I'm building a small treehouse (really, a tree platform) out of locust. Platform has eight beams, each extending 5 feet radially from tree. Each beam is supported by a strut; see attached figure: [img]http://pxrox.tumblr.com/[/img]

Beam & strut each fit into blocks that are lag-bolted to the tree. Beams have a dovetail mortise/tenon (no peg) to hold them into blocks, and will be tied together horizontally with screwed-in 2x6 flooring that goes all around the tree but extends only 4 feet out (last foot of beam will stick out, for "looks"). Design load (dead + live + snow) on each beam/strut is ~1,200 lbf.

Strut fits into the beam 3 feet out from tree. Angled at 45 degrees, the strut will exert ~1,000 lbf horizontally (outward) and ~1,000 lbf vertically (upward) on the beam (strut thus takes most of the weight load; resulting moments are neutralized by the blocks above & below the beam).

Strut has an oblique tenon (no peg; see figure, in red) to fit into the beam mortise. The mortise bearing shoulder is angled at 22.5 degrees, to take the toe of the oblique tenon. The mortise has ~1 x 5 inches of shear plane to resist the horizontal force. Locust has a max. shear strength parallel to the grain of ~2,500 psi, giving (in theory) the ability to resist ~12,500 lbf of shear. Seems like enough.
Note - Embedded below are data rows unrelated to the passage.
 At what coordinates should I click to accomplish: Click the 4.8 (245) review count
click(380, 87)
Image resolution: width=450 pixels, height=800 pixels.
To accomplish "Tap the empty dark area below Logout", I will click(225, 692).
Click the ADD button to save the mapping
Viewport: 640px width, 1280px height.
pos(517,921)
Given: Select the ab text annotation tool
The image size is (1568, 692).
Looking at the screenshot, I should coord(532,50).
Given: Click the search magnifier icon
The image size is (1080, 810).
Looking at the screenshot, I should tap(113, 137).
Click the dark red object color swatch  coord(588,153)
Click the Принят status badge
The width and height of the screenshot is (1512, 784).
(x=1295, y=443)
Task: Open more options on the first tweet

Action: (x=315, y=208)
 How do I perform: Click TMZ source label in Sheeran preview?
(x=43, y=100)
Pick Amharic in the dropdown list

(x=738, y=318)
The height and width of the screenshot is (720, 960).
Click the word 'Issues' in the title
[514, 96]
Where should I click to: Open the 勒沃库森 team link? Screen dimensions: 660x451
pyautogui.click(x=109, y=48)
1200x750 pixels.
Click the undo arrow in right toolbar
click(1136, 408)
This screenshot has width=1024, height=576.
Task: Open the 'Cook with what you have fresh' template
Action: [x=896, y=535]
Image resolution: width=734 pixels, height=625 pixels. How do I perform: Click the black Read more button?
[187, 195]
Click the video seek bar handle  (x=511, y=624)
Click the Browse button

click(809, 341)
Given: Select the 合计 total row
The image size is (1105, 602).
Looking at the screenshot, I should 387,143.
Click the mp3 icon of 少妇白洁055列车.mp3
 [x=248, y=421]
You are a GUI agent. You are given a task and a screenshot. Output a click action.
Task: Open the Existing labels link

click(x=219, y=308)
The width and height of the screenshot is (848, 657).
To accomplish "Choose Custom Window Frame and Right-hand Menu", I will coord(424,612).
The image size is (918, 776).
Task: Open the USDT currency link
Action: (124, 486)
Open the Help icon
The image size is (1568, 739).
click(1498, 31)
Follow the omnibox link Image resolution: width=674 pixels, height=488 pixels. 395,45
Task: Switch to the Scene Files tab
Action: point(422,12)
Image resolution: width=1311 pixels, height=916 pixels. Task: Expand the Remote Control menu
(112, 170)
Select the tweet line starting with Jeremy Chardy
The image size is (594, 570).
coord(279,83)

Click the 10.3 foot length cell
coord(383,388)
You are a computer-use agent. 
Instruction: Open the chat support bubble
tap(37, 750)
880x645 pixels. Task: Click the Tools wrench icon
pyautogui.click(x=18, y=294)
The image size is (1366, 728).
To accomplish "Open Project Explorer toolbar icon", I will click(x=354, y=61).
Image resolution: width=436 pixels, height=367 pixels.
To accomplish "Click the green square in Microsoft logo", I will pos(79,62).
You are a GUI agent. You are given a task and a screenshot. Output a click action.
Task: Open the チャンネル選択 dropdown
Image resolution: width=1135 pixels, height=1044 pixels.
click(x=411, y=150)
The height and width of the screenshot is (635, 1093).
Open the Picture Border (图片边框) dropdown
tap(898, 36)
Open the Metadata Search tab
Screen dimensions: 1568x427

But, I am concerned about possible mortise shear-out, in part because a book on timber engineering (Construction en bois: Matériau, technologie et dimensionnement, by Julius Natterer, Jean Luc Sandoz, Martial Rey) suggested 30 (!) shear-resisting nails in the tie of an analogous rafter/tie design (admittedly with ~8x higher loads; see this link: Tenon Example ).

My (aesthetic) goal is minimal hardware...trying to do it the old-fashioned way! Should I be worried?